* TASK INSTRUCTIONS: Pick out every line of the records that contains the word "button" and copy each one.

┄┄┄┄┄┄┄┄┄┄

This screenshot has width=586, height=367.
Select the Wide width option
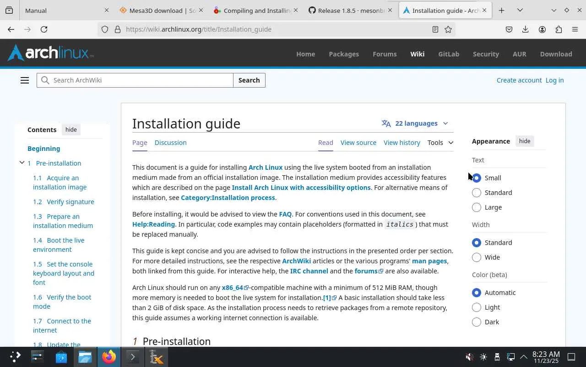pyautogui.click(x=477, y=257)
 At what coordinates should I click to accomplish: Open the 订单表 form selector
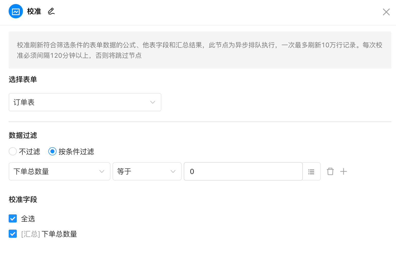coord(81,102)
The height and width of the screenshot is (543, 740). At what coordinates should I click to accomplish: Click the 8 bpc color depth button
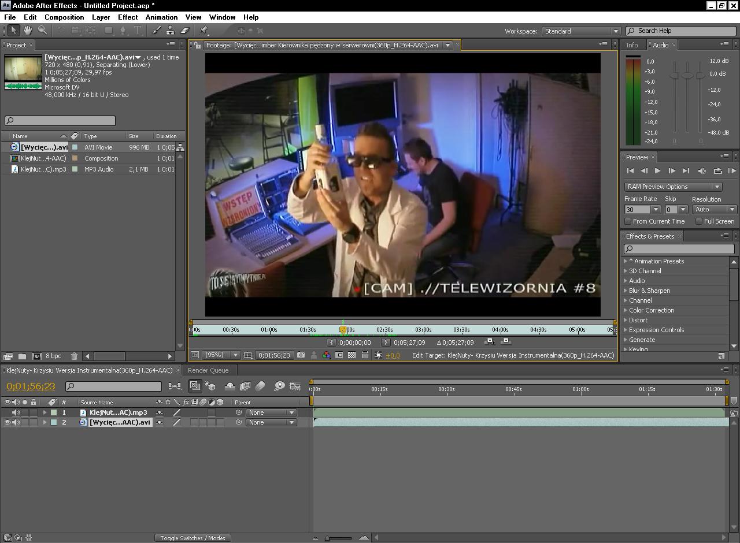click(x=53, y=356)
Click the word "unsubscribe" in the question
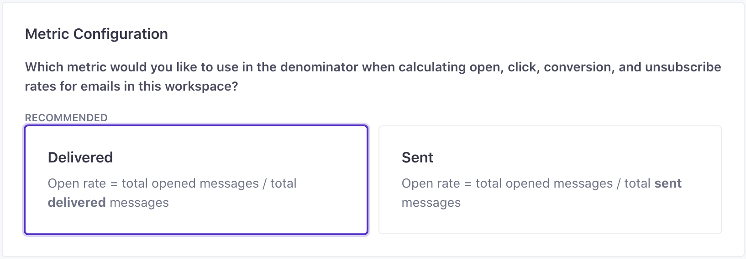This screenshot has width=746, height=259. click(x=683, y=67)
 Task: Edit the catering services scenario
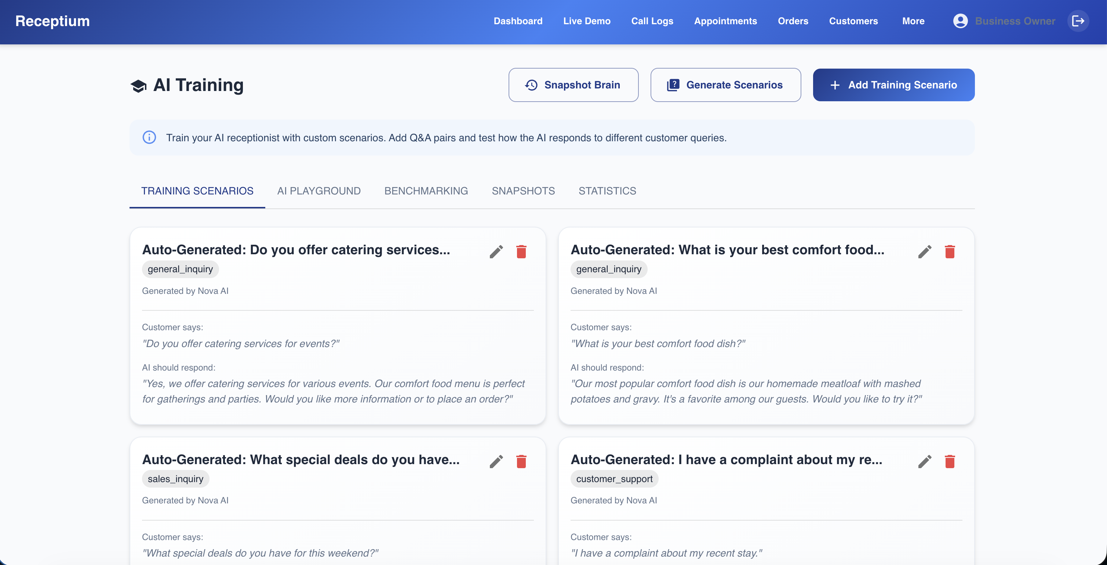point(496,252)
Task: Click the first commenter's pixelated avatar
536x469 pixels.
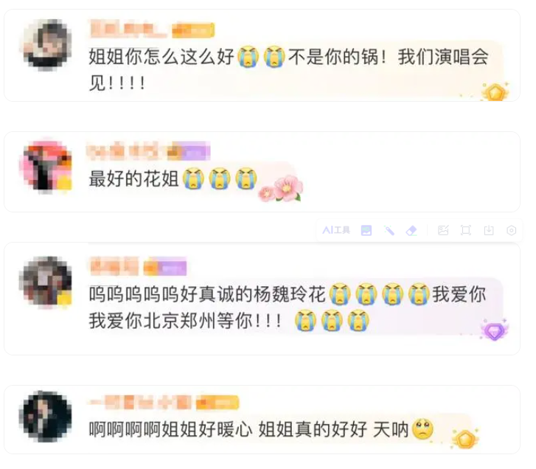Action: coord(47,45)
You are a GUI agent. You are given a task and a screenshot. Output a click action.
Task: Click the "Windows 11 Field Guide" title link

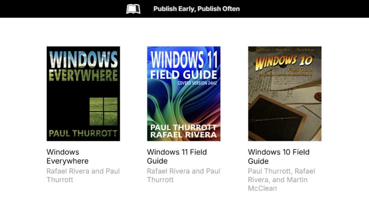(x=177, y=156)
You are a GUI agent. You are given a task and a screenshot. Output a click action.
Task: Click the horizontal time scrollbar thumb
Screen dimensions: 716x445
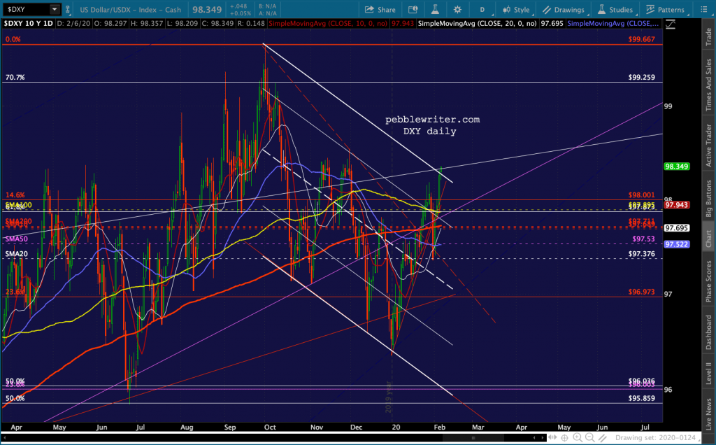coord(473,438)
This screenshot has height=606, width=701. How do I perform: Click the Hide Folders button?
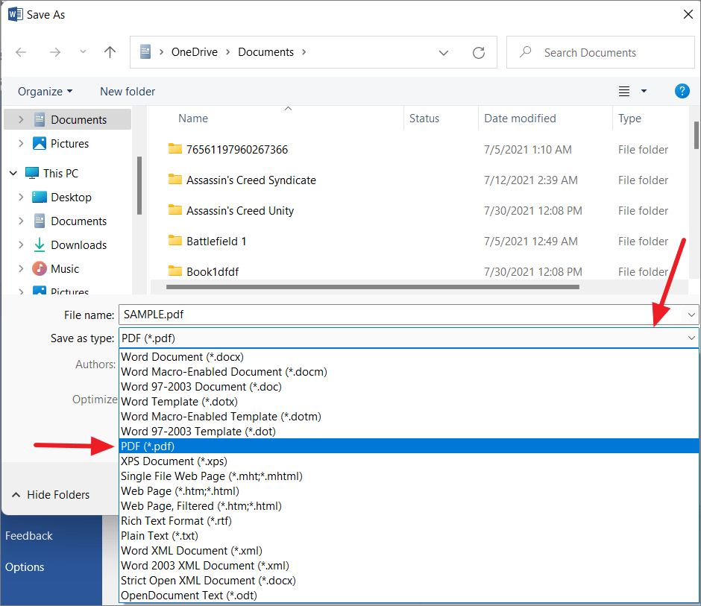click(51, 494)
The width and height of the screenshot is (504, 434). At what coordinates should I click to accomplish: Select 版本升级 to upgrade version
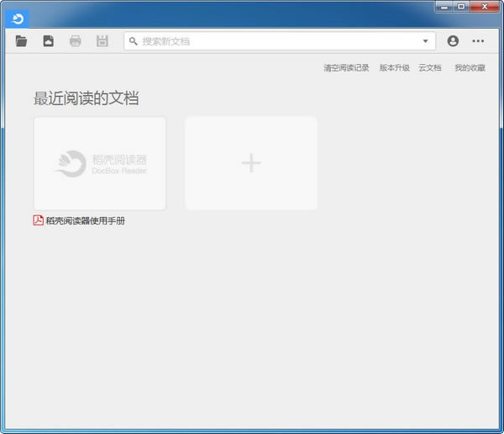pos(394,68)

┄┄┄┄┄┄┄┄┄┄

* PROBLEM SOLUTION:
The height and width of the screenshot is (543, 740). At what coordinates should I click to accomplish: Click the 8 bpc color depth button
This screenshot has height=606, width=701. How do I perform: Click the Hide Folders button?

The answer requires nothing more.